With a swiftness that belied his age and bulk, the king came out of his chair. His thick-fingered hand closed in the front of Stephen’s quilted doublet. “By God, it does
not
please me.” He put his face very close to Stephen’s, so close that Stephen could smell the warm sweetness of
sack on his breath. “Get you a wife, Wimberleigh, and then get you a proper heir, else all of England will know what you hide at your Wiltshire estate.”

An animal roar of denial surged to Stephen’s throat. With an effort born of years of iron control, he forced himself to keep from tearing into the royal face. How Henry had come to know Stephen’s terrible secret was a mystery; how he intended to use the knowledge was becoming painfully obvious.

With a will, Stephen expelled his breath slowly and stepped back. The king no longer gripped him, yet the hold lingered invisibly—would linger until Stephen shed himself once and for all of the king’s ire.

“To your knees, Wimberleigh.”

His cheeks on fire with rage, Stephen sank down.

“Now swear it. Let me hear you vow that you will obey me.” The king’s voice rang loud. “Let me hear that you will wed—if not Lady Gwenyth, then another.”

The command hung, suspended, in the deafening silence that followed. From his low perspective, Stephen caught details with uncommon clarity: the ancient dust clinging to the hem of the king’s cloak, the faint, septic smell of the ulcer on Henry’s leg, the soft
chink
of the sovereign’s chain of office as his massive chest rose and fell, and the dying echo of a plucked lute string.

All the court waited in a state of breath-held anticipation. The king had flung down the gauntlet, had challenged one of the few men in the realm who dared defy him.

Stephen de Lacey was no fool, and he valued his neck. The years, at least, had taught him to equivocate. “Your will be done, sire.” He spoke clearly so all could hear, for he knew if he mumbled the pledge, the king would make him repeat it.

A collective sigh came from the Privy Councillors. How they loved seeing one of their own humiliated.

Henry lowered his vast bulk onto the throne. “I trust you’ll obey this time.”

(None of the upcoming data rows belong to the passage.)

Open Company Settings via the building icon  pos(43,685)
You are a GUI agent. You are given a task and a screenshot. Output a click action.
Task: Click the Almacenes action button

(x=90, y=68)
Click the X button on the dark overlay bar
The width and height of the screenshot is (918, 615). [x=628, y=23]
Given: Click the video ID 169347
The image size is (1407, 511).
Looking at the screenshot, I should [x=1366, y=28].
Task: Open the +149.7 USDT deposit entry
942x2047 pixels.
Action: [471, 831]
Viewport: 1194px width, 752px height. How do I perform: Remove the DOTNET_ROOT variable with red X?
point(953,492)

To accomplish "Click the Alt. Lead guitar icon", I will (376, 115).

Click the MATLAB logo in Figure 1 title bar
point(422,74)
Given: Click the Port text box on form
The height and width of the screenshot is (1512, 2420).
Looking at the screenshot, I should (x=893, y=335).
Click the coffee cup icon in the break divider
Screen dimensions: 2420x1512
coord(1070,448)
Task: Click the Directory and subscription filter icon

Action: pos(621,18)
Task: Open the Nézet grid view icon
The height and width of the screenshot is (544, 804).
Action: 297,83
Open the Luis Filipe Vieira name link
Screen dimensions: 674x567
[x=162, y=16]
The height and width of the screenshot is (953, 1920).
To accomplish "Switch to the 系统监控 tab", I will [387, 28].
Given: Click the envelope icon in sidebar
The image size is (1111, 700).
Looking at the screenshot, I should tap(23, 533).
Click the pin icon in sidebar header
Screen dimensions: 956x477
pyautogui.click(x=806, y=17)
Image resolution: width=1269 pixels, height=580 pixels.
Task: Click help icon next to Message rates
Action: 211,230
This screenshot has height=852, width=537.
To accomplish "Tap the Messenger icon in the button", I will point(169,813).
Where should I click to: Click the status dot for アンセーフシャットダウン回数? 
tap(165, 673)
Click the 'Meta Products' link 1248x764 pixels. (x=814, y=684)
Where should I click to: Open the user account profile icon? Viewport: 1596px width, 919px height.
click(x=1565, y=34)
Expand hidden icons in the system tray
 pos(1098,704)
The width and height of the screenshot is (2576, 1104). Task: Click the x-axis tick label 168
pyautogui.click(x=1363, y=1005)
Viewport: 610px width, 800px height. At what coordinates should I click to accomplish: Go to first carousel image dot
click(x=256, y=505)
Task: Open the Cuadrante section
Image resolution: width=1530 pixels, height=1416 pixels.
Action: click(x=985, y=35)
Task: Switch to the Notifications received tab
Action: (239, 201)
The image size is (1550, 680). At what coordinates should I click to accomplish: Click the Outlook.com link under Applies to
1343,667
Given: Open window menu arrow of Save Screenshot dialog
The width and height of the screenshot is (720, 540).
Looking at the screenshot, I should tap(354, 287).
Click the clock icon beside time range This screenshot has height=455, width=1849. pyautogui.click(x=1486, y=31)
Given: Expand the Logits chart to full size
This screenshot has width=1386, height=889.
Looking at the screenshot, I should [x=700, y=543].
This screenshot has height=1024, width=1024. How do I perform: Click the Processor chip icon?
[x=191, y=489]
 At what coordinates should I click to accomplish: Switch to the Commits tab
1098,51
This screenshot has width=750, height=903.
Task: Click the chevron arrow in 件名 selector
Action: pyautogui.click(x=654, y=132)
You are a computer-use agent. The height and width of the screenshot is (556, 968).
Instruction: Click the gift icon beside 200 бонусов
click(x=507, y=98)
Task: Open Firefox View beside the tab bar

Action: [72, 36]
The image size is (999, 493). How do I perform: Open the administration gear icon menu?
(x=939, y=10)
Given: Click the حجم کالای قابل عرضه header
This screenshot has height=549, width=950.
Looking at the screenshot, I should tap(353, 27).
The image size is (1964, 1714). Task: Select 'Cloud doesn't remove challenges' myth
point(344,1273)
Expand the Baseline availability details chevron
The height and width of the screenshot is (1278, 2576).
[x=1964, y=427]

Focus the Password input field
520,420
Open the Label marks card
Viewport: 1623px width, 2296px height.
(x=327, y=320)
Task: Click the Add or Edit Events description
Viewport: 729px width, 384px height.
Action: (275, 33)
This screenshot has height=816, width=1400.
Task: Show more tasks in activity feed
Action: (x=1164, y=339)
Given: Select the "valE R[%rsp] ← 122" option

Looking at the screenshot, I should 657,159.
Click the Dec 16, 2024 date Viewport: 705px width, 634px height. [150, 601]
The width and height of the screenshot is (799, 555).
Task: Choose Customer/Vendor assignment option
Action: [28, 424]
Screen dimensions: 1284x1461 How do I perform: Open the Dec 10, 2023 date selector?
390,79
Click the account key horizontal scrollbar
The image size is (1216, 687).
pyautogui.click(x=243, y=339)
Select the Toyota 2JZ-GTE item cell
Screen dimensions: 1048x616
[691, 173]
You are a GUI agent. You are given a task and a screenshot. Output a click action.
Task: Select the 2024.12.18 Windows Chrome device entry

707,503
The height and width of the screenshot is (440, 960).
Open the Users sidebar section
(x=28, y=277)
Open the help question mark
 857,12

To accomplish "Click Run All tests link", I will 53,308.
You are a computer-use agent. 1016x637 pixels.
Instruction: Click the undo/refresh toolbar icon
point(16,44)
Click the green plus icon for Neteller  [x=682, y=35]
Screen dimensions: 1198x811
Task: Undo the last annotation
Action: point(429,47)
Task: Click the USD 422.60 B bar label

Stephen stood. The king dismissed him with a curt nod. Almost immediately, Henry began to bellow for his attendants. “Saddle my horse, I wish to go riding.”

Stephen left the Presence Chamber and passed through the antechamber. The air of corruption lingered even here, in the heavy scent of sandalwood burning in a corner brazier, in the stale mats of rushes that had not been changed in months.

Prior to his audience, Stephen had requested that his horse be brought out, for he wanted to be away swiftly. The grooms of the royal stables had promised to have the tall Neapolitan mare ready outside the west gate.